Tim O'Kane

The tradition of still-life is almost as old as the art of painting itself but it can take place in respect of modernity. It does not have to be in opposition to it. Tradition can be retained while still speaking to our time, our current experience. I believe the art of still-life is still as viable as ever. It affords the artist an endless world of possibilities for distilling a contemplative order from the noisy chaos of the world.




I began painting the still-life twenty-five years into my career. I had previously given most of my attentions to the figure. It was 1990 that I did my first still-life, setting up simple domestic objects on my kitchen table and begging everyone in my family not to touch them. They were not pleased that my obsession had escaped the studio. That very first time I went for the minimalist approach, and have stayed with it ever since.
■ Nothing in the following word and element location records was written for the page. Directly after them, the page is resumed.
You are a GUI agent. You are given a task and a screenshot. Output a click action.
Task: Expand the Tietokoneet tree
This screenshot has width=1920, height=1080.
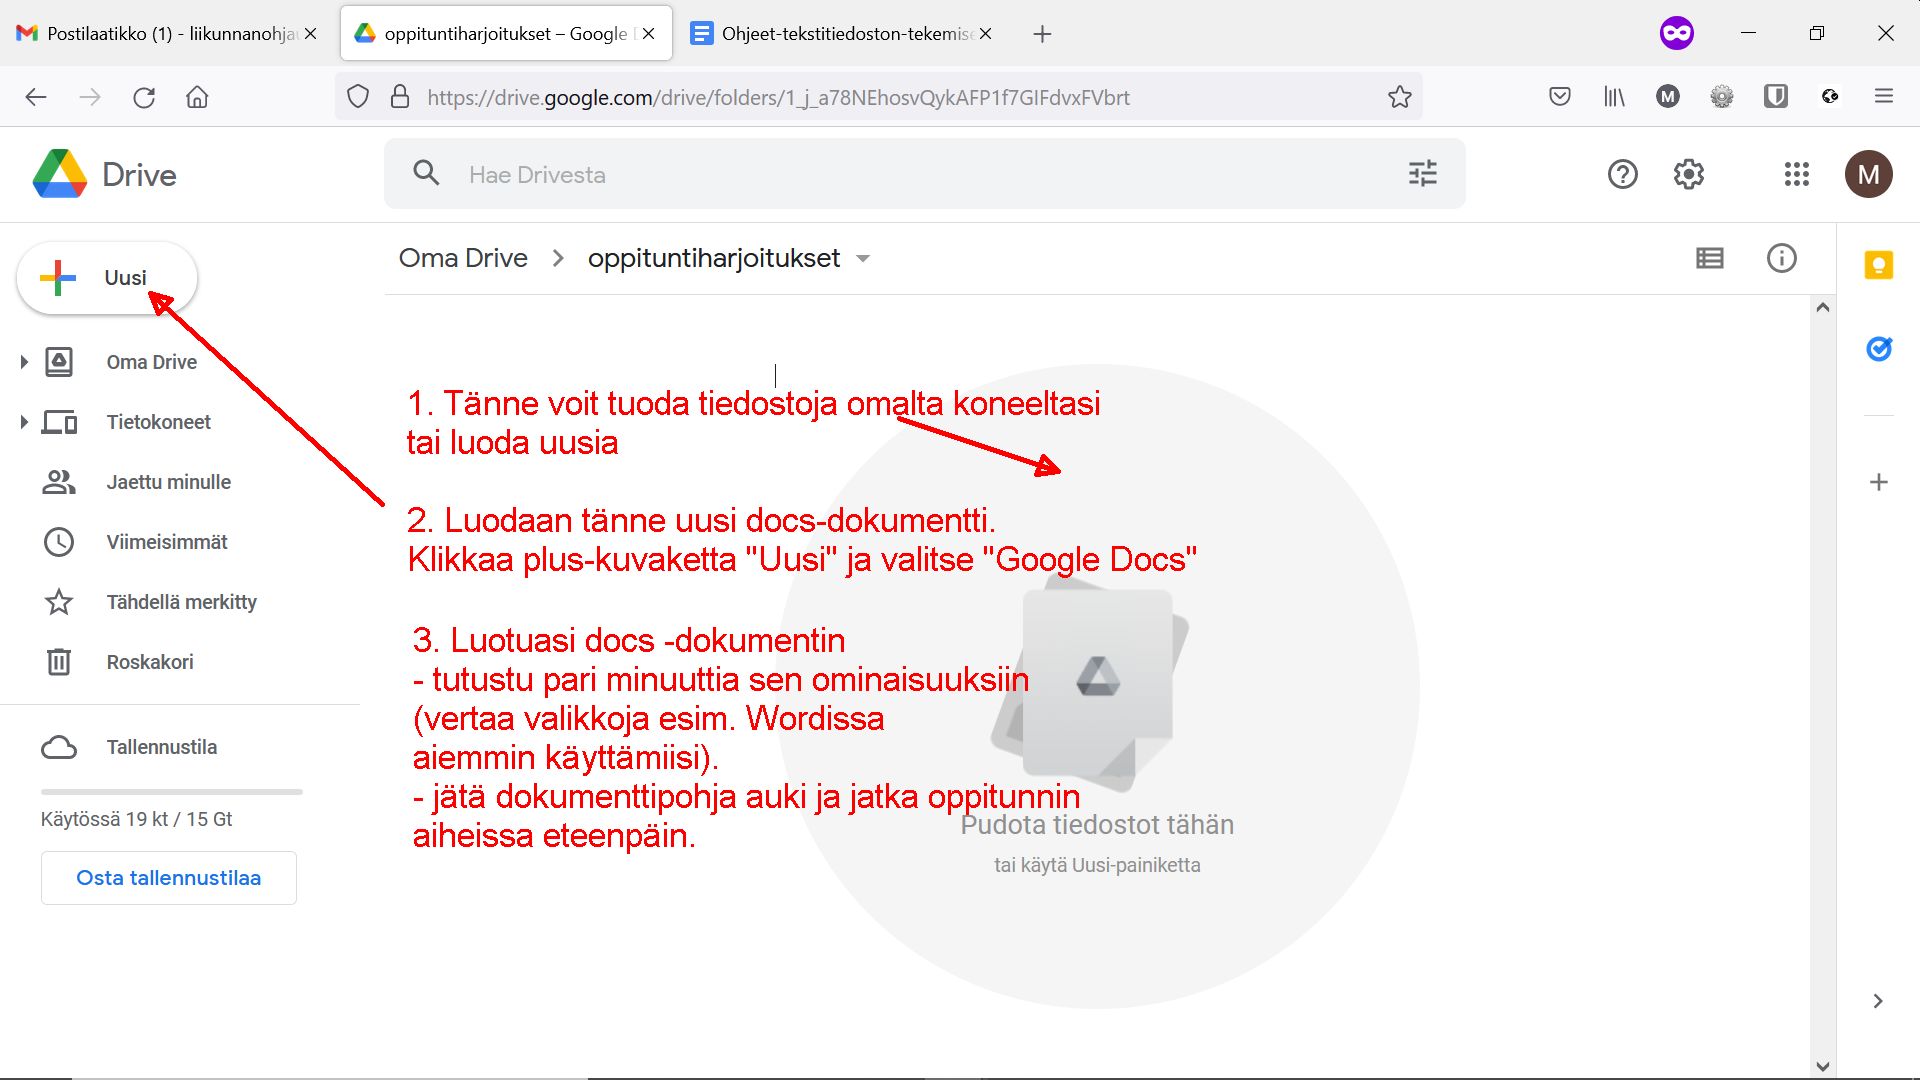click(x=24, y=422)
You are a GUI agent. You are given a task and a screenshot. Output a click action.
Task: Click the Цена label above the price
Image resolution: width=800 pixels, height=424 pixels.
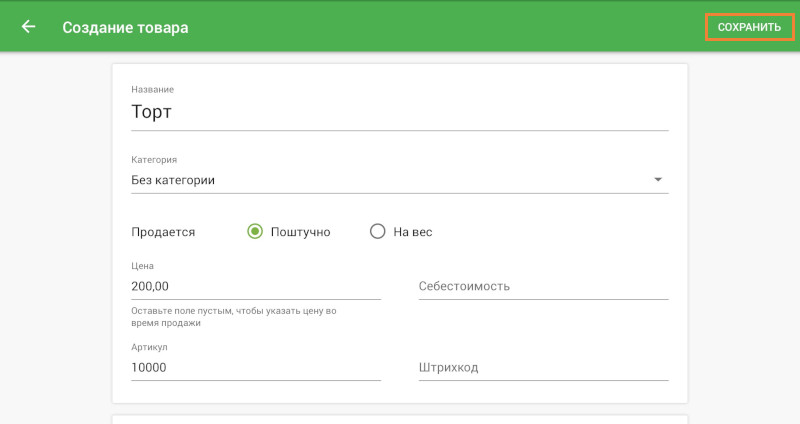pyautogui.click(x=142, y=266)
Within the definition of “still-life” is the quality of stabilizing that which is ever moving and becoming our past. The objects are collected and arranged, illuminated by the light of the studio window, the drawing is made, the colors gradually applied, tonalities adjusted toward warmth or coolness, details articulated, many seen only after extended observation. Days go by, weeks sometimes before it is done. In that time, it has become both an illusion and an actual thing, an object—both a recollection and an experience in the present.

Tim O’Kane, a Virginia artist currently living in Charlottesville, has been exhibiting his paintings and drawings for four decades. He has been the recipient of numerous grants, fellowships and awards from The Virginia Museum of Fine Arts, the Virginia Commission for the Arts, the Greenville County Museum of Art, The Chrysler Museum and the University of Virginia Center for the Liberal Arts.

Tim will be exhibiting a collection of small and mid-size still lifes during the months of October and November 2009.